Jasmine Sandhu - Northumbria University; Jonathan Rae - Northumbria University, United Kingdom; Clare Watt - Northumbria University, United Kingdom; Richard Horne - British Antarctic Survey, United Kingdom; John Wygant - University of Minnesota, United States; Aaron Breneman - University of Minnesota, United States; Sheng Tian - University of Minnesota, United States; Loius Ozeke - University of Alberta, Canada; Marina Georgiou - National and Kapodistrian University of Athens, Greece; Maria-Theresia Walach - Lancaster University, United Kingdom

Earth's Magnetosphere and Radiation Belts

Abstract

Radiation belt modelling is crucial for understanding, modelling, and forecasting hazardous relativistic electron fluxes in the inner magnetosphere. However, these models often rely on statistical descriptions of wave processes. This includes ULF wave driven radial diffusion, which plays a key role in the energisation, loss, and transport of radiation belt electrons.

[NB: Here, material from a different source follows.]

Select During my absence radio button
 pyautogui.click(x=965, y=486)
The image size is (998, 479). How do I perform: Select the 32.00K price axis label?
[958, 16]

In this overview I will highlight how radial diffusion can be significantly misrepresented during storm times by existing empirical models and discuss how we can provide more realistic and accurate descriptions of storm time radial diffusion. The discussion will address how the following issues are critical factors in quantifying radial diffusion:

• The choice of ground-based vs in situ data sets
• Impacts of parameterisation by geomagnetic indices
• Capturing ULF wave power variability
• Understanding the role of inner magnetospheric structuring and internal wave power sources

I hope that the overview will enable discussions around how we can improve statistical models of radial diffusion for use in radiation belt models and operational forecasting.